- EXERCISE REQUIREMENTS -
Return, character for character, the lines from the one bearing "This screenshot has width=768, height=608." through the end of the material. Omit everything before that line.

--- START ---

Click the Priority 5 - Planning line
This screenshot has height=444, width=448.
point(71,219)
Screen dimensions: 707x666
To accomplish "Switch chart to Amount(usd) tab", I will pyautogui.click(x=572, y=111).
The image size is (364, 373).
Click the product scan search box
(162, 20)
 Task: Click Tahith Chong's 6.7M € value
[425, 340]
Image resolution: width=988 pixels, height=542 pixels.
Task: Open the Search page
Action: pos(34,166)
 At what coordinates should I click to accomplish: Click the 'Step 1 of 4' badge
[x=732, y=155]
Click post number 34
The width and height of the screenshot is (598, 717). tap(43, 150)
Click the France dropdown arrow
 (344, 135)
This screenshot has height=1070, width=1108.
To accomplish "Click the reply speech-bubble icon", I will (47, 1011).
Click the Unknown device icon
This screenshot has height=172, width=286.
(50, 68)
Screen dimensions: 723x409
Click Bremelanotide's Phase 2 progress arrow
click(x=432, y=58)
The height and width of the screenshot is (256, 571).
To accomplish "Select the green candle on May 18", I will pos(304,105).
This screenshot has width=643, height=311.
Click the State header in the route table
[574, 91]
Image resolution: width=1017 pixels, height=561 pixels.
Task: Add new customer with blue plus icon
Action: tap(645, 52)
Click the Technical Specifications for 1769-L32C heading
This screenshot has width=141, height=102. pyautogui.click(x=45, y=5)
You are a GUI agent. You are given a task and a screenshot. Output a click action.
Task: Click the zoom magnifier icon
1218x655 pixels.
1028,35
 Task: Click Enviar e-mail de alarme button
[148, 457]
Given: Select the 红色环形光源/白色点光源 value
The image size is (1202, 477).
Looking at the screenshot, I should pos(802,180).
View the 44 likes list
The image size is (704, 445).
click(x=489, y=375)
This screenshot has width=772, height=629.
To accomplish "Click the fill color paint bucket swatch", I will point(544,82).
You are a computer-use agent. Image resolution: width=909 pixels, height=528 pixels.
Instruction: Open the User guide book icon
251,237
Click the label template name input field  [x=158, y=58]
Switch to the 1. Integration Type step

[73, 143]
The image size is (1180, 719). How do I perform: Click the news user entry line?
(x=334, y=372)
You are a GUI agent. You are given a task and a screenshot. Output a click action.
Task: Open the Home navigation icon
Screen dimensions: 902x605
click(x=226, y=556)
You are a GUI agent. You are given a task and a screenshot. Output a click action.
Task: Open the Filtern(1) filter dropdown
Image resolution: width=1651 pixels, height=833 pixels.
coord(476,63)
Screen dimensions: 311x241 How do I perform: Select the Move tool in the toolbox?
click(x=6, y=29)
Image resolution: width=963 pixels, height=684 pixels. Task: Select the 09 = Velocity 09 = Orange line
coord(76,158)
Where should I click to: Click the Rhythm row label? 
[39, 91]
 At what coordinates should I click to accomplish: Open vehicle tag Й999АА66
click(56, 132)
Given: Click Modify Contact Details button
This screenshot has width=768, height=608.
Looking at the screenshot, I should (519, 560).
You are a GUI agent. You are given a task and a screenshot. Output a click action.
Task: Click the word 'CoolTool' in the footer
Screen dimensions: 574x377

--- END ---

- WRITTEN ANSWER -
This screenshot has width=768, height=608.
Looking at the screenshot, I should (519, 560).
You are a GUI agent. You are given a task and a screenshot. Output a click action.
Task: Click the word 'CoolTool' in the footer
Screen dimensions: 574x377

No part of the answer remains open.